Note I don’t link to everything I discuss in this post because I don’t want to give traffic and clicks to dangerous media.
From the article cited regarding surgical risks:
"...the potential benefit of weight loss was not seen and...the post-operative risk of the outcomes we evaluated was higher in certain cases."
So many studies start with the unquestioned assumption that fat=unhealthy and thin=healthy, and weight loss=good and weight gain=bad. Any findings that throw doubt on these assumptions confuses the authors. It's like doubting the germ theory of disease.
I don't see that (Western) medicine is going to be able to move past its present weight bias until it abandons this assumption and all its attendant misconceptions. Doctors have to see all people as human, not White Male and Aberrations. In today's political climate that seems like too big an ask.
I had total hip replacement surgery on 9/27/2022, and people told me I'd be lucky if the surgeon I was referred to agreed to do it because I am a higher-weight person (BMI 34.3).
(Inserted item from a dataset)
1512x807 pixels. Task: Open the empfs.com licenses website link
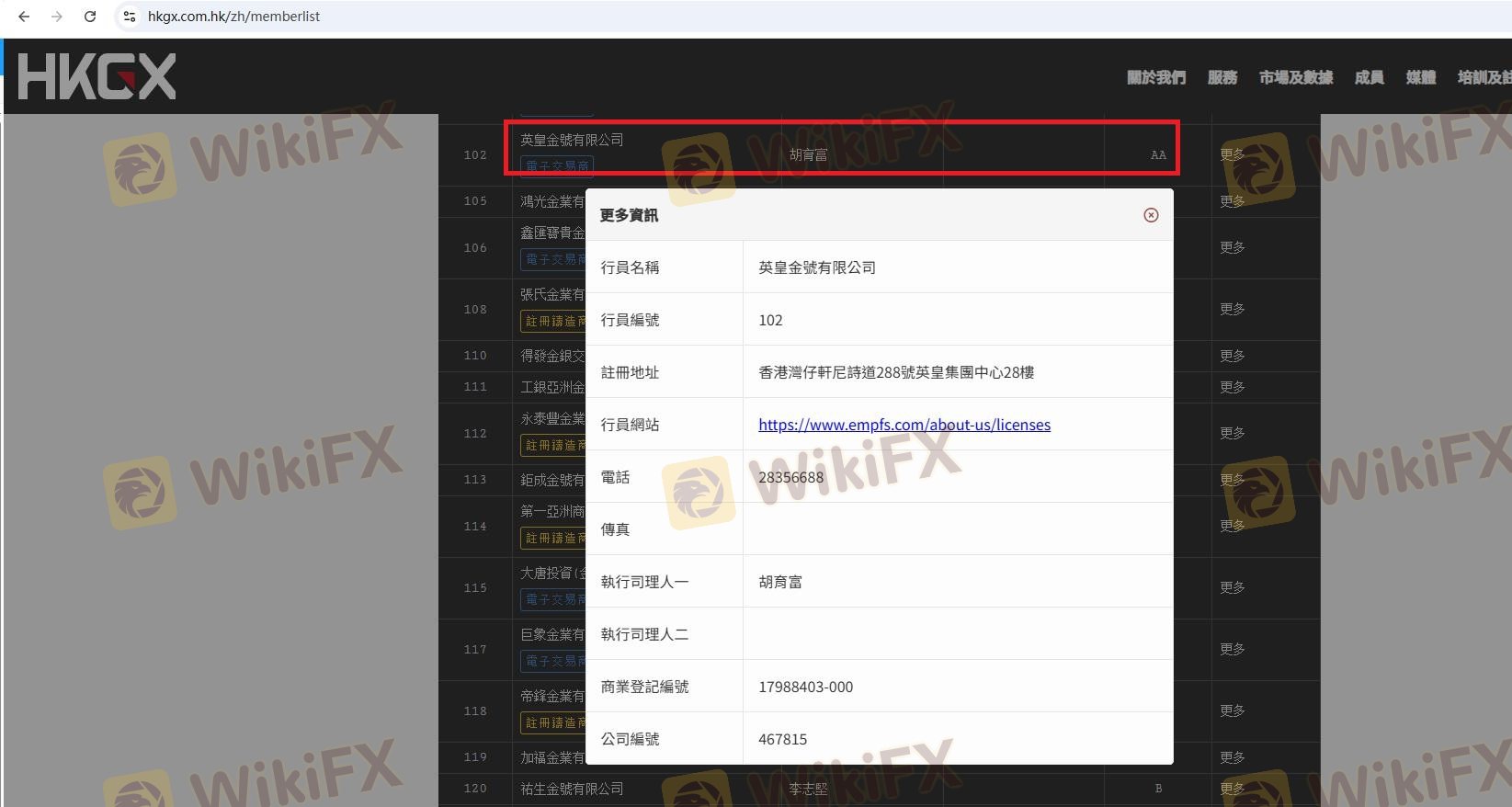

He never said anything at the pre-op appointment, but my paperwork (and also his post appointment notes) had a bunch of "counseling" stuff about healthy eating, exercise, and weight loss, which I ignored. I had it done at a surgery center, stayed overnight, and went home the following morning after being there just a bit over 24 hours. I had no problems with the anesthesia, and my pain was contolled well. I started PT 4 days later, was off my pain meds in 5 days, and "graduated" from PT in 6 weeks! I healed beautifully, and feel FANTASTIC about the results.